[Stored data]
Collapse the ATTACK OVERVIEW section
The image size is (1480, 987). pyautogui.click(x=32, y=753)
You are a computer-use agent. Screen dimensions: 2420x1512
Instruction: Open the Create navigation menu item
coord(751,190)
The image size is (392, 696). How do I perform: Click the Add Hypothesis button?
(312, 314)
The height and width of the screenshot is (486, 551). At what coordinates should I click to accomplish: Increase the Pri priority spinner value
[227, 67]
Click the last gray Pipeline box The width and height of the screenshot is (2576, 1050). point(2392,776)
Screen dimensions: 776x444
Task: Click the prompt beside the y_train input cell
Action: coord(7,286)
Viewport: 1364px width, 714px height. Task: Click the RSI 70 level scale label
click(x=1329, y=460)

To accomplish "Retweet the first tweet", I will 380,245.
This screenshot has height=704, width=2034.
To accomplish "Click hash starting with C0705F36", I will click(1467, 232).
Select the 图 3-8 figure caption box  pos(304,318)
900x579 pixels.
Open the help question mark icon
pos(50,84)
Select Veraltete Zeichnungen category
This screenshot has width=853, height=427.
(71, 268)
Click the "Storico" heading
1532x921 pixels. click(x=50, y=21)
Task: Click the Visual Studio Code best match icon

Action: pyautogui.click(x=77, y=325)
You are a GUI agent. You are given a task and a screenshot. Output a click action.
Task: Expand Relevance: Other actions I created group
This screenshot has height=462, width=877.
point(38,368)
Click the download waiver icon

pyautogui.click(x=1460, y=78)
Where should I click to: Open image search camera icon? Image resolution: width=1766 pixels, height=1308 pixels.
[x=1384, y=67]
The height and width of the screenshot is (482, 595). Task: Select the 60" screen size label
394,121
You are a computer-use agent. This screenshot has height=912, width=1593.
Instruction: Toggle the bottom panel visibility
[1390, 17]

▶ **EXERCISE OBJECTIVE**
Each line of the data must be written out exactly as it appears.

▶ **WRITTEN REPLY**
Collapse the ATTACK OVERVIEW section
The image size is (1480, 987). pyautogui.click(x=32, y=753)
You are a computer-use agent. Screen dimensions: 2420x1512
Instruction: Open the Create navigation menu item
coord(751,190)
The image size is (392, 696). How do I perform: Click the Add Hypothesis button?
(312, 314)
The height and width of the screenshot is (486, 551). At what coordinates should I click to accomplish: Increase the Pri priority spinner value
[227, 67]
Click the last gray Pipeline box The width and height of the screenshot is (2576, 1050). point(2392,776)
Screen dimensions: 776x444
Task: Click the prompt beside the y_train input cell
Action: coord(7,286)
Viewport: 1364px width, 714px height. Task: Click the RSI 70 level scale label
click(x=1329, y=460)

To accomplish "Retweet the first tweet", I will 380,245.
This screenshot has height=704, width=2034.
To accomplish "Click hash starting with C0705F36", I will click(1467, 232).
Select the 图 3-8 figure caption box  pos(304,318)
900x579 pixels.
Open the help question mark icon
pos(50,84)
Select Veraltete Zeichnungen category
This screenshot has width=853, height=427.
(71, 268)
Click the "Storico" heading
1532x921 pixels. click(x=50, y=21)
Task: Click the Visual Studio Code best match icon

Action: pyautogui.click(x=77, y=325)
You are a GUI agent. You are given a task and a screenshot. Output a click action.
Task: Expand Relevance: Other actions I created group
This screenshot has height=462, width=877.
point(38,368)
Click the download waiver icon

pyautogui.click(x=1460, y=78)
Where should I click to: Open image search camera icon? Image resolution: width=1766 pixels, height=1308 pixels.
[x=1384, y=67]
The height and width of the screenshot is (482, 595). Task: Select the 60" screen size label
394,121
You are a computer-use agent. This screenshot has height=912, width=1593.
Instruction: Toggle the bottom panel visibility
[1390, 17]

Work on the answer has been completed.